There are some differences in requirements between the two sexes. However, except from, these are apparent rather than real, as the differences disappear when the requirements are expressed per unit of body weight. In the case of iron between menarche and menopause the iron requirements of females are more than that of male due to menstrual losses of blood in women.
Requirements are considered to be a function of body weight for. individuals who are not overweight. However, for some nutrients, requirements are not proportional to body weight. The general procedure for those who deviate from the normal weight is to adjust the requirements to their actual body weights. For overweight and obese individuals lean body weight may be used , instead of the total body weight. Related to the concept of requirements being a function of body weight is the concept of defining a reference man and a woman.
The reference man and woman are defined as points of reference only. For Indians, a reference man is defined as ‘a man between 20-39 years of age, with a body weight of 60 kg, free from disease and physically fit for active work. On each working day, he is engaged for 8 hours in an occupation that involves moderate activities. While not at work, he spends 4-6 hours sitting and moving about, 2 hours in active recreation and 8 hours in sleep’. A reference woman is defined as a healthy woman of 20- 39 years, with a body weight of 50 kg, engaged for 8 hours in an occupational involving moderate activities, and while not at work spends 4-6 hours sitting and moving about, 2 hours in active recreation and 8 hours in sleep.

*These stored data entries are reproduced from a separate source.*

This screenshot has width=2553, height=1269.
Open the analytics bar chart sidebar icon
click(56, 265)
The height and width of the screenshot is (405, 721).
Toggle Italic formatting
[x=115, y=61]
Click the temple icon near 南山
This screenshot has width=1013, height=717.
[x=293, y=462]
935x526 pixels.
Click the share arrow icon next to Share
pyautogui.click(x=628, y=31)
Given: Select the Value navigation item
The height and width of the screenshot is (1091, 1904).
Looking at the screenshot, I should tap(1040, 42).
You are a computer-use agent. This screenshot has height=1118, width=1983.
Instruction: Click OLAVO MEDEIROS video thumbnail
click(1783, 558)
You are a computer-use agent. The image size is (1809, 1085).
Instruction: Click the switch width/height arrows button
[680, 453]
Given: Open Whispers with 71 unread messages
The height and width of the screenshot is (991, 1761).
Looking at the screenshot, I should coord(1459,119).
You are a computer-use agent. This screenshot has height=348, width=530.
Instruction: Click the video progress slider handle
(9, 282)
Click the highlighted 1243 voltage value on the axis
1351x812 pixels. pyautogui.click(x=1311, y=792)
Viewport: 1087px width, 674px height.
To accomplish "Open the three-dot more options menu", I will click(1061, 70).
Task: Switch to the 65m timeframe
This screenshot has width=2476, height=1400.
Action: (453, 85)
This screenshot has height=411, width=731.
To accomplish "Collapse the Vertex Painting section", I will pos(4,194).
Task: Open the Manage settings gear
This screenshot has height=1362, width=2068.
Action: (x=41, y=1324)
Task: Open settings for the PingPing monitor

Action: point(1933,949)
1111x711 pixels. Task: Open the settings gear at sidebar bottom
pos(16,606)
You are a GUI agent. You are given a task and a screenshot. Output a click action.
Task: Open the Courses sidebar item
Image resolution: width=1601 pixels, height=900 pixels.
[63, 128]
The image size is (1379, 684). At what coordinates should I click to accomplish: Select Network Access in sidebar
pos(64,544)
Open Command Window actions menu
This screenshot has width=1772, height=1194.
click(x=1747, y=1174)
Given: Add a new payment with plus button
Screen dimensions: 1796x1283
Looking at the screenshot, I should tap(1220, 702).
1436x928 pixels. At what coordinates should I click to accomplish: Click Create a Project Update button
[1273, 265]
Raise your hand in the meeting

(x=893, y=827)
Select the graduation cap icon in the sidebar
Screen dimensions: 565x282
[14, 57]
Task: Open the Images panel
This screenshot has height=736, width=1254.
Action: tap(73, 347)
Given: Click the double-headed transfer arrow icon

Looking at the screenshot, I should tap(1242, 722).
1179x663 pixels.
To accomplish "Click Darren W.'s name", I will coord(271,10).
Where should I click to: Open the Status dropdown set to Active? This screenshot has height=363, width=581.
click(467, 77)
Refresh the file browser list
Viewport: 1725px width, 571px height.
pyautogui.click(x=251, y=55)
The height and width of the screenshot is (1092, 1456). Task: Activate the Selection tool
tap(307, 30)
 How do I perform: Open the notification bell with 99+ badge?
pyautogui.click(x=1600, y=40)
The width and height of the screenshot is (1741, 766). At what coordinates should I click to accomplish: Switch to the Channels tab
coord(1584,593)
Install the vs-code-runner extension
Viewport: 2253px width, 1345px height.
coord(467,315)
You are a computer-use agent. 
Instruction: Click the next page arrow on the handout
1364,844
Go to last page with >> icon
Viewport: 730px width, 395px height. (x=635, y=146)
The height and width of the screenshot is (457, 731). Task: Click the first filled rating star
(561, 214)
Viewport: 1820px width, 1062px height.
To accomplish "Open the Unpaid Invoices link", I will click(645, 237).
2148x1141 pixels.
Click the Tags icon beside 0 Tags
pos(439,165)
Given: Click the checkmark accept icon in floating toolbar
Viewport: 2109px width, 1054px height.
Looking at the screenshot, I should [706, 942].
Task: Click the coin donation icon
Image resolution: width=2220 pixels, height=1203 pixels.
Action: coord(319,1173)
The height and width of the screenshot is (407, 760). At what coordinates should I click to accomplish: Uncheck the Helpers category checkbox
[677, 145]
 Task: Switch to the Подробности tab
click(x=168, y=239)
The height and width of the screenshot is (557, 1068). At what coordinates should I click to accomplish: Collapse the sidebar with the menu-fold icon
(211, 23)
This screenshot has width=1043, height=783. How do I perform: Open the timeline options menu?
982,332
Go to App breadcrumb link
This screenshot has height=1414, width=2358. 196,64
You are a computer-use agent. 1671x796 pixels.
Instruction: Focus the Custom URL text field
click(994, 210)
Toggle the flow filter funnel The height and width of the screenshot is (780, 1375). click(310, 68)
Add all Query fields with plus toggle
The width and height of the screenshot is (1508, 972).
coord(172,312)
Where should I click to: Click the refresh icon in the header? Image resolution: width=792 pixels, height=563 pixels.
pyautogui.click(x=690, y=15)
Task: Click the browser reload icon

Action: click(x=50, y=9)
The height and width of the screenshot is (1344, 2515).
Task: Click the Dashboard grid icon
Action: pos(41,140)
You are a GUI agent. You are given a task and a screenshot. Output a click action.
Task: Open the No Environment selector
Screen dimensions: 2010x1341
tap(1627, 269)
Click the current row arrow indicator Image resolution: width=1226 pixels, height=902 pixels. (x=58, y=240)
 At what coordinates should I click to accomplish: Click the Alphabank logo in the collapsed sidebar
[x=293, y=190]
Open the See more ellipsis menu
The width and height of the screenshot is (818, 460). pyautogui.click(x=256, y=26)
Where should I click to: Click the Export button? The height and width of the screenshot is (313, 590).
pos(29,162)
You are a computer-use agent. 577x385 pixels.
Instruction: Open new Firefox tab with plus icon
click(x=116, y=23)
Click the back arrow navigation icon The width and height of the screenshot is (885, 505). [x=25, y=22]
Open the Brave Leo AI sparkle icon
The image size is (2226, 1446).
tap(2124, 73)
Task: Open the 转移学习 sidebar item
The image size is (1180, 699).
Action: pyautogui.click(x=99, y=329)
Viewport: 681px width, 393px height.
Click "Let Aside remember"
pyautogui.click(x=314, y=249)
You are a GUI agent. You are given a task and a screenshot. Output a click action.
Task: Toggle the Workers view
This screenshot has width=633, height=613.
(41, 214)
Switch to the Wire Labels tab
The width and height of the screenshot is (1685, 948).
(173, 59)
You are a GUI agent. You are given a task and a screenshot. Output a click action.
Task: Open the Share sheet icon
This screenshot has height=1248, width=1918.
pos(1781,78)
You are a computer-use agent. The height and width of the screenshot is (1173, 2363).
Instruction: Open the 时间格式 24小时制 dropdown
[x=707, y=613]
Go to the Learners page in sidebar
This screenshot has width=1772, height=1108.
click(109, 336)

Bioavailability of nutrients
The amount of many nutrients needed in the diet depends on the absorption or bioavailability of the nutrients. Bioavailability is defined as ‘the percent of the dietary nutrient absorbed and utilized for a specific function by the body’. The percent absorption varies widely for different nutrients depending on the quantities ingested l and the presence of other constituents of the diet. Examples are: iodine absorption is nearly 100%, calcium absorption in a normal adult is about 40% to 60% while that of iron varies from 1% to 15% , depending on the type of iron and other constituents of the diet.